Nevertheless, for the first time since April 2009, the Hellenic ship owning community has returned at the top of the tables, in terms of second hand market acquisitions. Cotzias mentioned that it is interesting to note that up until last month, China was leading with 117 purchases as opposed to 89 for the Greeks.

Off course if it wasn't for Peter Georgiopoulos it would have still been the usual Chinese dominance scenario, but thanks to his 24 units plus 6 for Technomar and 5 for Newlead Greece has performed a record number of dry bulk purchases of 44 units in one month only, and that has never been seen in the past” he said.
Meanwhile, despite an almost seven week fall of the dry bulk indices and rates and despite the fact that most ships are looking for cargoes that just aren’t there, prices remain very expensive, ranging higher from 15% and up to 35% compared to one year ago (depending on age and size of each vessel).

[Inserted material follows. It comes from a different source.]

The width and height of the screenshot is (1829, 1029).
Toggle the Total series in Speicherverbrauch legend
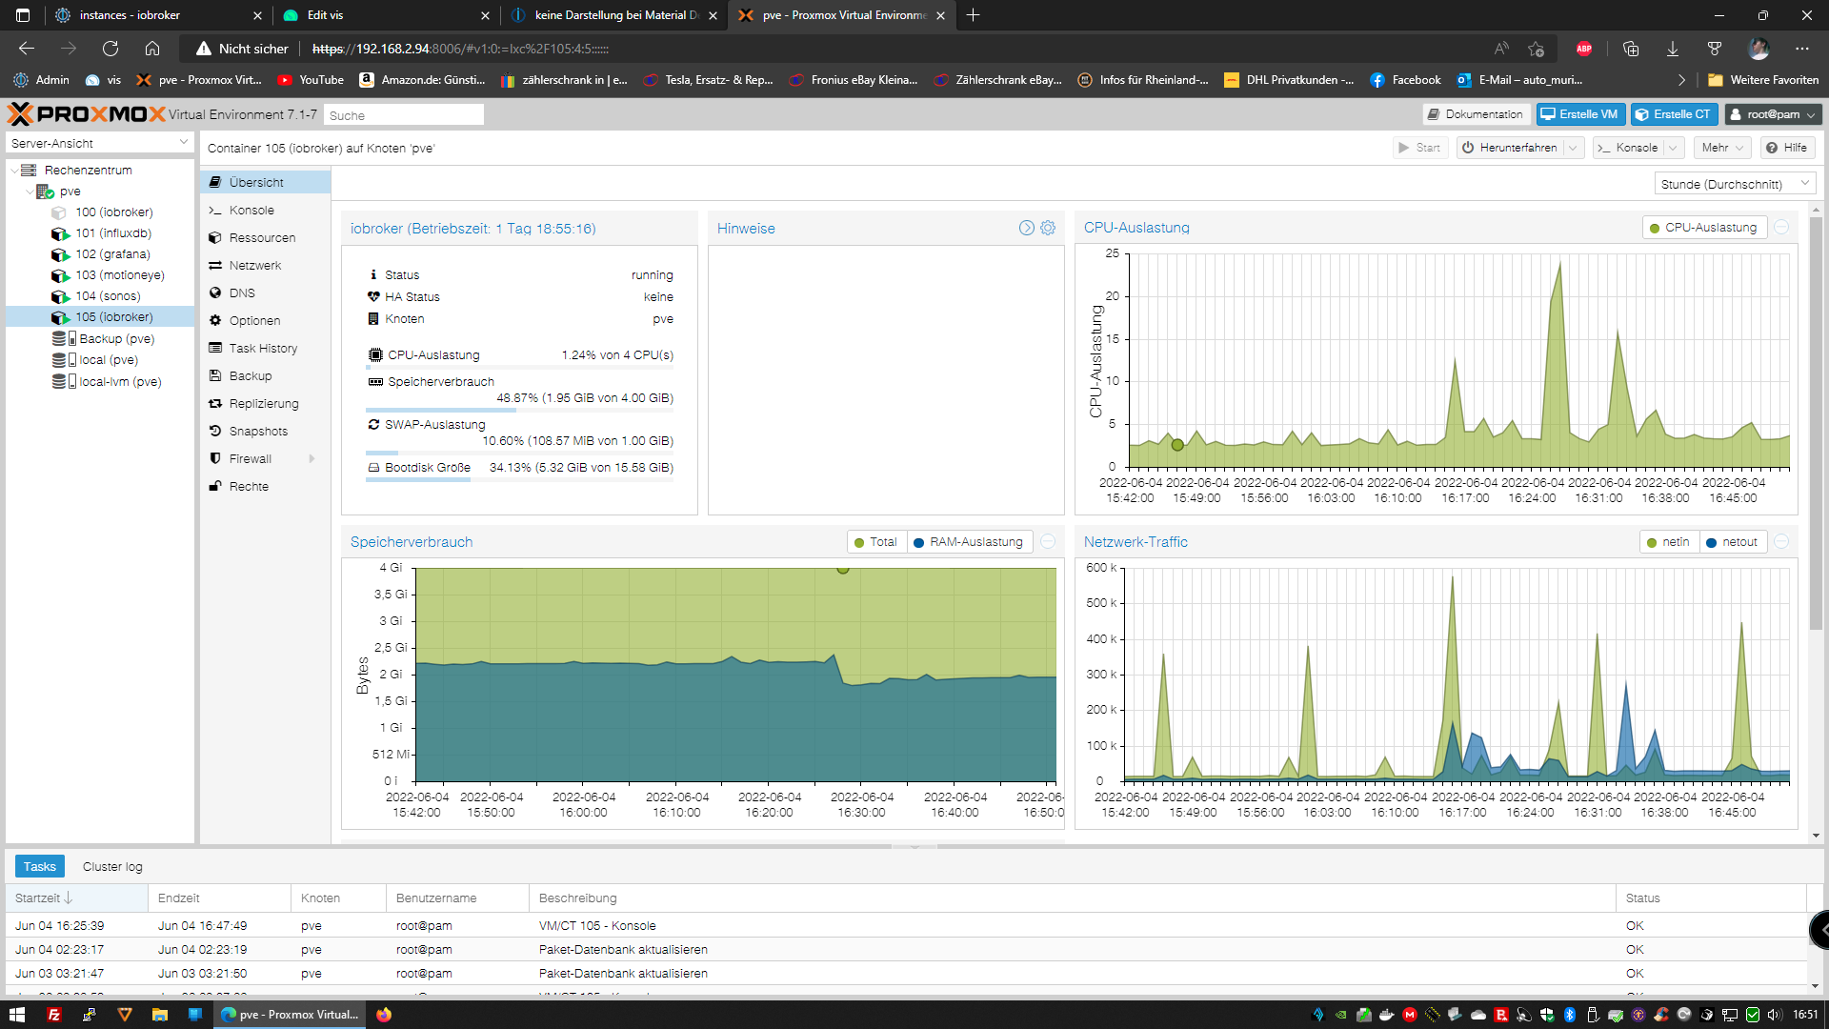[x=876, y=542]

“What is strange enough is that the prices have not fallen a single cent! Why? Is it the volatility that has increased in the freight markets, that is keeping everyone comfortable that whatever downhill we may be experiencing right now, will be short-lived and will be offset soon by an equivalent if not larger and more rapid increase in the freight market that will eventually lead to once more higher ship prices?

Well that could be everyone's wishful thinking scenario, but in practical and realistic terms could not be applied. Why? Because as we mentioned last month, there was an anomaly in high freight rates, a booming shipping industry and the world economy still collecting its pieces. How could we have a healthy shipping market, when the world economic fundamentals still suffered?” wonders rightfully Cotzias.

Commenting on the current state of the freight market, the broker said that price agreements between iron/ore exporters/producers and importers are there and since July 1st China will have to agree to more expensive price per ton, for the imported iron/ore.

“So China has clearly opted to alter the quantities imported and shipped into China, by choosing to consume domestically produced iron/ore instead. Falling commodity prices have also affected the shipping markets. Traders choose to postpone commodity quantity purchases as the falling commodity price in itself dictates that if you don't need it right now... leave it for later as you will buy it cheaper... and by creating an "artificial scarcity" in the freight market by putting practically "no cargoes" out there, they will also reduce their subsequent transportation costs”, states Cotzias, ending his analysis by warning that it’s a charterer’s market and will remain so for a long time.